— Begin —

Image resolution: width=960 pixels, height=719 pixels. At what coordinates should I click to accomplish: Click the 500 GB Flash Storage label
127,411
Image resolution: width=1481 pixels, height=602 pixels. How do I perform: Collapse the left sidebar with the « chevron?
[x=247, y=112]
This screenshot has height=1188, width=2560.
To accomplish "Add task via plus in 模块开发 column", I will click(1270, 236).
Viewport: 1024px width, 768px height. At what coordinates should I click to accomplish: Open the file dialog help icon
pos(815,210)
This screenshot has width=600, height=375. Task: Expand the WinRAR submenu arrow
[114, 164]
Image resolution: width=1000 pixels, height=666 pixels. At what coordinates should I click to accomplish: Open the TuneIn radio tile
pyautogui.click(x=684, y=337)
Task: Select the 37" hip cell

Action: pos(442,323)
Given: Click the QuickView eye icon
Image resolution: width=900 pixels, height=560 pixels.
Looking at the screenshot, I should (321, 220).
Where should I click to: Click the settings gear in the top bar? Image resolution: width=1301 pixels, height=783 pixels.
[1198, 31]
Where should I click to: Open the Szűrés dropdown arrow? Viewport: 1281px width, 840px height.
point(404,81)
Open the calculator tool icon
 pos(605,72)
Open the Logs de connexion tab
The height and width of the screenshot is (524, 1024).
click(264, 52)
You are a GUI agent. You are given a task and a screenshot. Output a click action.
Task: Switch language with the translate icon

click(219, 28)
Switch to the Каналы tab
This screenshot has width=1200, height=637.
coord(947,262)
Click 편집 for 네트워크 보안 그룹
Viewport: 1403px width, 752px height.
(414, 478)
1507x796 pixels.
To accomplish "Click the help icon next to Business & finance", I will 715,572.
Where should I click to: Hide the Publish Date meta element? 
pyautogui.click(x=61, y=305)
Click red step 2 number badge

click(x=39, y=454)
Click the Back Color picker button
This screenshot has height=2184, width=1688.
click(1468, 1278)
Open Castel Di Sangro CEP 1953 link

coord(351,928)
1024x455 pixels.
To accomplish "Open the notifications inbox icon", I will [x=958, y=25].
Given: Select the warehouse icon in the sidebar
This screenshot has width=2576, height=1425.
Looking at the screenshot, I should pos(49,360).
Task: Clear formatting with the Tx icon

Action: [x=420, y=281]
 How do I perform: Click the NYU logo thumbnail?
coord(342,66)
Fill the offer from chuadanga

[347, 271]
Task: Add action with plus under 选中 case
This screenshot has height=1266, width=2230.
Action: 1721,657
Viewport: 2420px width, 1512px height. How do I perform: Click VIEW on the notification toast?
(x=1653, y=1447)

— End —

### Written exercise
Render the lines above as a numbered list, leaving out any blank lines.

### Result of this exercise
1. Image resolution: width=960 pixels, height=719 pixels. At what coordinates should I click to accomplish: Click the 500 GB Flash Storage label
2. 127,411
3. Image resolution: width=1481 pixels, height=602 pixels. How do I perform: Collapse the left sidebar with the « chevron?
4. [x=247, y=112]
5. This screenshot has height=1188, width=2560.
6. To accomplish "Add task via plus in 模块开发 column", I will click(1270, 236).
7. Viewport: 1024px width, 768px height. At what coordinates should I click to accomplish: Open the file dialog help icon
8. pos(815,210)
9. This screenshot has width=600, height=375. Task: Expand the WinRAR submenu arrow
10. [114, 164]
11. Image resolution: width=1000 pixels, height=666 pixels. At what coordinates should I click to accomplish: Open the TuneIn radio tile
12. pyautogui.click(x=684, y=337)
13. Task: Select the 37" hip cell
14. Action: pos(442,323)
15. Given: Click the QuickView eye icon
16. Image resolution: width=900 pixels, height=560 pixels.
17. Looking at the screenshot, I should (321, 220).
18. Where should I click to: Click the settings gear in the top bar? Image resolution: width=1301 pixels, height=783 pixels.
19. [1198, 31]
20. Where should I click to: Open the Szűrés dropdown arrow? Viewport: 1281px width, 840px height.
21. point(404,81)
22. Open the calculator tool icon
23.  pos(605,72)
24. Open the Logs de connexion tab
25. The height and width of the screenshot is (524, 1024).
26. click(264, 52)
27. You are a GUI agent. You are given a task and a screenshot. Output a click action.
28. Task: Switch language with the translate icon
29. click(219, 28)
30. Switch to the Каналы tab
31. This screenshot has width=1200, height=637.
32. coord(947,262)
33. Click 편집 for 네트워크 보안 그룹
34. Viewport: 1403px width, 752px height.
35. (414, 478)
36. 1507x796 pixels.
37. To accomplish "Click the help icon next to Business & finance", I will 715,572.
38. Where should I click to: Hide the Publish Date meta element? 
39. pyautogui.click(x=61, y=305)
40. Click red step 2 number badge
41. click(x=39, y=454)
42. Click the Back Color picker button
43. This screenshot has height=2184, width=1688.
44. click(1468, 1278)
45. Open Castel Di Sangro CEP 1953 link
46. coord(351,928)
47. 1024x455 pixels.
48. To accomplish "Open the notifications inbox icon", I will [x=958, y=25].
49. Given: Select the warehouse icon in the sidebar
50. This screenshot has width=2576, height=1425.
51. Looking at the screenshot, I should pos(49,360).
52. Task: Clear formatting with the Tx icon
53. Action: [x=420, y=281]
54.  How do I perform: Click the NYU logo thumbnail?
55. coord(342,66)
56. Fill the offer from chuadanga
57. [347, 271]
58. Task: Add action with plus under 选中 case
59. This screenshot has height=1266, width=2230.
60. Action: 1721,657
61. Viewport: 2420px width, 1512px height. How do I perform: Click VIEW on the notification toast?
62. (x=1653, y=1447)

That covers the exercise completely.